YOUR INSTRUCTIONS.
Which lines run from the one containing "The width and height of the screenshot is (1024, 665)." to the last line of the entries? Return them exactly, with nothing more.

RECORDS Block Start

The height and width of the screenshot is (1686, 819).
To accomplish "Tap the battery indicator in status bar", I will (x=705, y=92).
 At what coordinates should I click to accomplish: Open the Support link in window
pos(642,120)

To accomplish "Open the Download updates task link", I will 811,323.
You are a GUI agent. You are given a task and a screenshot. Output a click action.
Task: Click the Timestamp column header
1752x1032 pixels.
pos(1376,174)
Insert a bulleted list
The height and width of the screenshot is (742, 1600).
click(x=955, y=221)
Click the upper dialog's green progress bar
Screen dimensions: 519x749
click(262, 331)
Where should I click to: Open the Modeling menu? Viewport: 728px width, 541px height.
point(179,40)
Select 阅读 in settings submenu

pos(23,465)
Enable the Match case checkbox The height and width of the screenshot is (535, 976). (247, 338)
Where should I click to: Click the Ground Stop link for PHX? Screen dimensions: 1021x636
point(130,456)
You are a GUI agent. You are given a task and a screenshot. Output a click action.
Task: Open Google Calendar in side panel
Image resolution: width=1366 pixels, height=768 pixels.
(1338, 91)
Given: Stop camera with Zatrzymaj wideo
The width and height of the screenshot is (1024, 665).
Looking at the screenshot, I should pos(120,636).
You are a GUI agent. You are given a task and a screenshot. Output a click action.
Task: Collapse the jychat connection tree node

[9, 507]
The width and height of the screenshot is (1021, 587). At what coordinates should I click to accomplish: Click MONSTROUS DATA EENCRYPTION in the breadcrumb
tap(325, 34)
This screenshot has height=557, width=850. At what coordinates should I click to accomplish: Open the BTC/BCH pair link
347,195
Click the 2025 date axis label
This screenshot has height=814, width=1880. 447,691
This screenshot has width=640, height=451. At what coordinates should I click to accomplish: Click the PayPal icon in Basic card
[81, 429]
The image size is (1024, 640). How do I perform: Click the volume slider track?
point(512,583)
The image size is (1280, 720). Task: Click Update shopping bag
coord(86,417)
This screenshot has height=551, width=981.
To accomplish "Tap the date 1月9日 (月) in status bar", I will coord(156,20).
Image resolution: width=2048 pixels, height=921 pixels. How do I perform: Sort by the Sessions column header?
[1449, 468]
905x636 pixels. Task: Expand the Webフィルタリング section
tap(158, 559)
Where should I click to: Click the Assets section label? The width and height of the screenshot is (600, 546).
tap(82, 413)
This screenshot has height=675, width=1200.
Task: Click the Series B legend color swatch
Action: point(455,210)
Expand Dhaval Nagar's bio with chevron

RECORDS Block End

ANSWER SPACE.
The width and height of the screenshot is (1024, 665).
Looking at the screenshot, I should pos(120,636).
You are a GUI agent. You are given a task and a screenshot. Output a click action.
Task: Collapse the jychat connection tree node

[9, 507]
The width and height of the screenshot is (1021, 587). At what coordinates should I click to accomplish: Click MONSTROUS DATA EENCRYPTION in the breadcrumb
tap(325, 34)
This screenshot has height=557, width=850. At what coordinates should I click to accomplish: Open the BTC/BCH pair link
347,195
Click the 2025 date axis label
This screenshot has height=814, width=1880. 447,691
This screenshot has width=640, height=451. At what coordinates should I click to accomplish: Click the PayPal icon in Basic card
[81, 429]
The image size is (1024, 640). How do I perform: Click the volume slider track?
point(512,583)
The image size is (1280, 720). Task: Click Update shopping bag
coord(86,417)
This screenshot has height=551, width=981.
To accomplish "Tap the date 1月9日 (月) in status bar", I will coord(156,20).
Image resolution: width=2048 pixels, height=921 pixels. How do I perform: Sort by the Sessions column header?
[1449, 468]
905x636 pixels. Task: Expand the Webフィルタリング section
tap(158, 559)
Where should I click to: Click the Assets section label? The width and height of the screenshot is (600, 546).
tap(82, 413)
This screenshot has height=675, width=1200.
Task: Click the Series B legend color swatch
Action: point(455,210)
Expand Dhaval Nagar's bio with chevron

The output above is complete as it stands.